- _EXERCISE BRIEF_
All of the records must be given again exactly.

- _DATA FOR PROCESSING_
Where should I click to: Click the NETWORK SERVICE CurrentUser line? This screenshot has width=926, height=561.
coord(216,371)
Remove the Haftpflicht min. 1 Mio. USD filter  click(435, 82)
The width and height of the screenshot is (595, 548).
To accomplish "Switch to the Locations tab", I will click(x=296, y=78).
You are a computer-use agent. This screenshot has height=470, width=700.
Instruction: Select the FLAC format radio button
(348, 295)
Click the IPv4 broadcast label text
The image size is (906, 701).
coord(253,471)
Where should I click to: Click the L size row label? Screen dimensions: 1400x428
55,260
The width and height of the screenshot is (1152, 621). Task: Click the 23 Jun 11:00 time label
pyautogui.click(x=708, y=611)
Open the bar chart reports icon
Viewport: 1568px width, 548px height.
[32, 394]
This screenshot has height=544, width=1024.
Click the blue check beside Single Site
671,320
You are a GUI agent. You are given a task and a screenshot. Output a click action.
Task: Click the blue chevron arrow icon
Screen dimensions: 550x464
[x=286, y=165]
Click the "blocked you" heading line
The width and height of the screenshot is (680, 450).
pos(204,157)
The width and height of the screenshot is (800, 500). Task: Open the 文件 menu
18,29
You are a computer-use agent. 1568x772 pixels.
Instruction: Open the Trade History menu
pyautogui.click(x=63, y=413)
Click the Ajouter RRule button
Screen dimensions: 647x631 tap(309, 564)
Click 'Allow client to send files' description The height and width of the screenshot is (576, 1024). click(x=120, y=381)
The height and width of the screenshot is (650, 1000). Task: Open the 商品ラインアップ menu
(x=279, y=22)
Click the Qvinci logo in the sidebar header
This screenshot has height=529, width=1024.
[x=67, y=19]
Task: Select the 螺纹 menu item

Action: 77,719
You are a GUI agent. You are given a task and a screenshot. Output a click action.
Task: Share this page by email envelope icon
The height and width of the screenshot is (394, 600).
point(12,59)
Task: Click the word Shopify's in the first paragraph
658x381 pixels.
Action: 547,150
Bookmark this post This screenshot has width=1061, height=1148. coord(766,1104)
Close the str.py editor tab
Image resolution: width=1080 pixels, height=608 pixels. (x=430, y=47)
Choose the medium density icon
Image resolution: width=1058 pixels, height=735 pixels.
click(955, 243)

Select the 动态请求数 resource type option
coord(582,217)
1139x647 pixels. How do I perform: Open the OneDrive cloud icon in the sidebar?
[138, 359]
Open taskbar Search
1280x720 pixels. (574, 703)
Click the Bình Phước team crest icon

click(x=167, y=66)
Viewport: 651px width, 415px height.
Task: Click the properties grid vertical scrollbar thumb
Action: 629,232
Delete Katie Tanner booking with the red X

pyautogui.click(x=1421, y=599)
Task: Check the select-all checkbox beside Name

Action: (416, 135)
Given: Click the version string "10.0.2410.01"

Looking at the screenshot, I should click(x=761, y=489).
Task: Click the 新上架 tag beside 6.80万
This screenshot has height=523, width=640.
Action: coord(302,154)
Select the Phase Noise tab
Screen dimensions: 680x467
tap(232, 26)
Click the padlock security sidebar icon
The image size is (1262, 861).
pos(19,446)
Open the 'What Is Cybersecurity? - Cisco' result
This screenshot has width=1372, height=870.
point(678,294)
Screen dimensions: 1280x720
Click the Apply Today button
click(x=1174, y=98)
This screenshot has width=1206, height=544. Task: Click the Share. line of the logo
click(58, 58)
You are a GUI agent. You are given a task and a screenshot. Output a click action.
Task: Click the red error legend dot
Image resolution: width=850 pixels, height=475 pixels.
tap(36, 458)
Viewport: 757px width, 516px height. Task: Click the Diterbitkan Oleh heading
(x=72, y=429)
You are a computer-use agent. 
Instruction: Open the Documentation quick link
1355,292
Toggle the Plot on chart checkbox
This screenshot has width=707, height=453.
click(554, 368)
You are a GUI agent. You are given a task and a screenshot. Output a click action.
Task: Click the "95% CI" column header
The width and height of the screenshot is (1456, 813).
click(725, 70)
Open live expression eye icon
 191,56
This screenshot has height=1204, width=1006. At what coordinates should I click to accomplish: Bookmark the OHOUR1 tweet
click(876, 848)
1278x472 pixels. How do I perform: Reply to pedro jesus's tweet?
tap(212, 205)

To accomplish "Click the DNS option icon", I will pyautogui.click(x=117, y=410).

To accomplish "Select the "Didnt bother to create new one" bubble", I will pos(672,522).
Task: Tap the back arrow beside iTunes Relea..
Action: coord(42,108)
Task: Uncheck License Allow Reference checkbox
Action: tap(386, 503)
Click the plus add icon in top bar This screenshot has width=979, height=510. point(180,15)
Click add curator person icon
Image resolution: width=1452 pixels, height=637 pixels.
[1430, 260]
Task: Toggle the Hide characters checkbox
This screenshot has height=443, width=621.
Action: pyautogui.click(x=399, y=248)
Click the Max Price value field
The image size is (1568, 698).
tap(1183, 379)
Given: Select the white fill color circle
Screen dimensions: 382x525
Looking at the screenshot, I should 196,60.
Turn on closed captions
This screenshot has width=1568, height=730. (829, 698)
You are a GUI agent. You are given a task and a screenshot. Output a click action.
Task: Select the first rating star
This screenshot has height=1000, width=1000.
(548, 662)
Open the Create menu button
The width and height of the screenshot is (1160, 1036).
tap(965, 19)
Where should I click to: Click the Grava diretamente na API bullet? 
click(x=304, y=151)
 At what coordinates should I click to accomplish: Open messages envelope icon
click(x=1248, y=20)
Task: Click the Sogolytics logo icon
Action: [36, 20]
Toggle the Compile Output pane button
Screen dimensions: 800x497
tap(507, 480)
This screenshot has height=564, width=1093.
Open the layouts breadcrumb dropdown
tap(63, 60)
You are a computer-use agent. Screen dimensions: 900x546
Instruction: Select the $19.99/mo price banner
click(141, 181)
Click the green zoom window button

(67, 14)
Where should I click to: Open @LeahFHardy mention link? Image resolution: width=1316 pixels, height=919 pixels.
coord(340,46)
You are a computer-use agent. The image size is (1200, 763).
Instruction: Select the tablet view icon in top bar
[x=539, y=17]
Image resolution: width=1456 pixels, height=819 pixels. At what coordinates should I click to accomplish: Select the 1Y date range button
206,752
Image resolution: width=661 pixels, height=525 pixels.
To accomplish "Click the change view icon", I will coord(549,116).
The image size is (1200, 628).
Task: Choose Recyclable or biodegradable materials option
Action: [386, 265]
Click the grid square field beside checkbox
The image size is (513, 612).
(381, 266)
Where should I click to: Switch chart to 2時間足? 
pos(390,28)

- _EXERCISE OUTPUT_
Where should I click to: Click the NETWORK SERVICE CurrentUser line? This screenshot has width=926, height=561.
coord(216,371)
Remove the Haftpflicht min. 1 Mio. USD filter  click(435, 82)
The width and height of the screenshot is (595, 548).
To accomplish "Switch to the Locations tab", I will click(x=296, y=78).
You are a computer-use agent. This screenshot has height=470, width=700.
Instruction: Select the FLAC format radio button
(348, 295)
Click the IPv4 broadcast label text
The image size is (906, 701).
coord(253,471)
Where should I click to: Click the L size row label? Screen dimensions: 1400x428
55,260
The width and height of the screenshot is (1152, 621). Task: Click the 23 Jun 11:00 time label
pyautogui.click(x=708, y=611)
Open the bar chart reports icon
Viewport: 1568px width, 548px height.
[32, 394]
This screenshot has height=544, width=1024.
Click the blue check beside Single Site
671,320
You are a GUI agent. You are given a task and a screenshot. Output a click action.
Task: Click the blue chevron arrow icon
Screen dimensions: 550x464
[x=286, y=165]
Click the "blocked you" heading line
The width and height of the screenshot is (680, 450).
pos(204,157)
The width and height of the screenshot is (800, 500). Task: Open the 文件 menu
18,29
You are a computer-use agent. 1568x772 pixels.
Instruction: Open the Trade History menu
pyautogui.click(x=63, y=413)
Click the Ajouter RRule button
Screen dimensions: 647x631 tap(309, 564)
Click 'Allow client to send files' description The height and width of the screenshot is (576, 1024). click(x=120, y=381)
The height and width of the screenshot is (650, 1000). Task: Open the 商品ラインアップ menu
(x=279, y=22)
Click the Qvinci logo in the sidebar header
This screenshot has height=529, width=1024.
[x=67, y=19]
Task: Select the 螺纹 menu item

Action: 77,719
You are a GUI agent. You are given a task and a screenshot. Output a click action.
Task: Share this page by email envelope icon
The height and width of the screenshot is (394, 600).
point(12,59)
Task: Click the word Shopify's in the first paragraph
658x381 pixels.
Action: 547,150
Bookmark this post This screenshot has width=1061, height=1148. coord(766,1104)
Close the str.py editor tab
Image resolution: width=1080 pixels, height=608 pixels. (x=430, y=47)
Choose the medium density icon
Image resolution: width=1058 pixels, height=735 pixels.
click(955, 243)

Select the 动态请求数 resource type option
coord(582,217)
1139x647 pixels. How do I perform: Open the OneDrive cloud icon in the sidebar?
[138, 359]
Open taskbar Search
1280x720 pixels. (574, 703)
Click the Bình Phước team crest icon

click(x=167, y=66)
Viewport: 651px width, 415px height.
Task: Click the properties grid vertical scrollbar thumb
Action: 629,232
Delete Katie Tanner booking with the red X

pyautogui.click(x=1421, y=599)
Task: Check the select-all checkbox beside Name

Action: (416, 135)
Given: Click the version string "10.0.2410.01"

Looking at the screenshot, I should click(x=761, y=489).
Task: Click the 新上架 tag beside 6.80万
This screenshot has height=523, width=640.
Action: coord(302,154)
Select the Phase Noise tab
Screen dimensions: 680x467
tap(232, 26)
Click the padlock security sidebar icon
The image size is (1262, 861).
pos(19,446)
Open the 'What Is Cybersecurity? - Cisco' result
This screenshot has width=1372, height=870.
point(678,294)
Screen dimensions: 1280x720
Click the Apply Today button
click(x=1174, y=98)
This screenshot has width=1206, height=544. Task: Click the Share. line of the logo
click(58, 58)
You are a GUI agent. You are given a task and a screenshot. Output a click action.
Task: Click the red error legend dot
Image resolution: width=850 pixels, height=475 pixels.
tap(36, 458)
Viewport: 757px width, 516px height. Task: Click the Diterbitkan Oleh heading
(x=72, y=429)
You are a computer-use agent. 
Instruction: Open the Documentation quick link
1355,292
Toggle the Plot on chart checkbox
This screenshot has width=707, height=453.
click(554, 368)
You are a GUI agent. You are given a task and a screenshot. Output a click action.
Task: Click the "95% CI" column header
The width and height of the screenshot is (1456, 813).
click(725, 70)
Open live expression eye icon
 191,56
This screenshot has height=1204, width=1006. At what coordinates should I click to accomplish: Bookmark the OHOUR1 tweet
click(876, 848)
1278x472 pixels. How do I perform: Reply to pedro jesus's tweet?
tap(212, 205)

To accomplish "Click the DNS option icon", I will pyautogui.click(x=117, y=410).

To accomplish "Select the "Didnt bother to create new one" bubble", I will pos(672,522).
Task: Tap the back arrow beside iTunes Relea..
Action: coord(42,108)
Task: Uncheck License Allow Reference checkbox
Action: tap(386, 503)
Click the plus add icon in top bar This screenshot has width=979, height=510. point(180,15)
Click add curator person icon
Image resolution: width=1452 pixels, height=637 pixels.
[1430, 260]
Task: Toggle the Hide characters checkbox
This screenshot has height=443, width=621.
Action: pyautogui.click(x=399, y=248)
Click the Max Price value field
The image size is (1568, 698).
tap(1183, 379)
Given: Select the white fill color circle
Screen dimensions: 382x525
Looking at the screenshot, I should 196,60.
Turn on closed captions
This screenshot has width=1568, height=730. (829, 698)
You are a GUI agent. You are given a task and a screenshot. Output a click action.
Task: Select the first rating star
This screenshot has height=1000, width=1000.
(548, 662)
Open the Create menu button
The width and height of the screenshot is (1160, 1036).
tap(965, 19)
Where should I click to: Click the Grava diretamente na API bullet? 
click(x=304, y=151)
 At what coordinates should I click to accomplish: Open messages envelope icon
click(x=1248, y=20)
Task: Click the Sogolytics logo icon
Action: [36, 20]
Toggle the Compile Output pane button
Screen dimensions: 800x497
tap(507, 480)
This screenshot has height=564, width=1093.
Open the layouts breadcrumb dropdown
tap(63, 60)
You are a computer-use agent. Screen dimensions: 900x546
Instruction: Select the $19.99/mo price banner
click(141, 181)
Click the green zoom window button

(67, 14)
Where should I click to: Open @LeahFHardy mention link? Image resolution: width=1316 pixels, height=919 pixels.
coord(340,46)
You are a computer-use agent. The image size is (1200, 763).
Instruction: Select the tablet view icon in top bar
[x=539, y=17]
Image resolution: width=1456 pixels, height=819 pixels. At what coordinates should I click to accomplish: Select the 1Y date range button
206,752
Image resolution: width=661 pixels, height=525 pixels.
To accomplish "Click the change view icon", I will coord(549,116).
The image size is (1200, 628).
Task: Choose Recyclable or biodegradable materials option
Action: [386, 265]
Click the grid square field beside checkbox
The image size is (513, 612).
(381, 266)
Where should I click to: Switch chart to 2時間足? 
pos(390,28)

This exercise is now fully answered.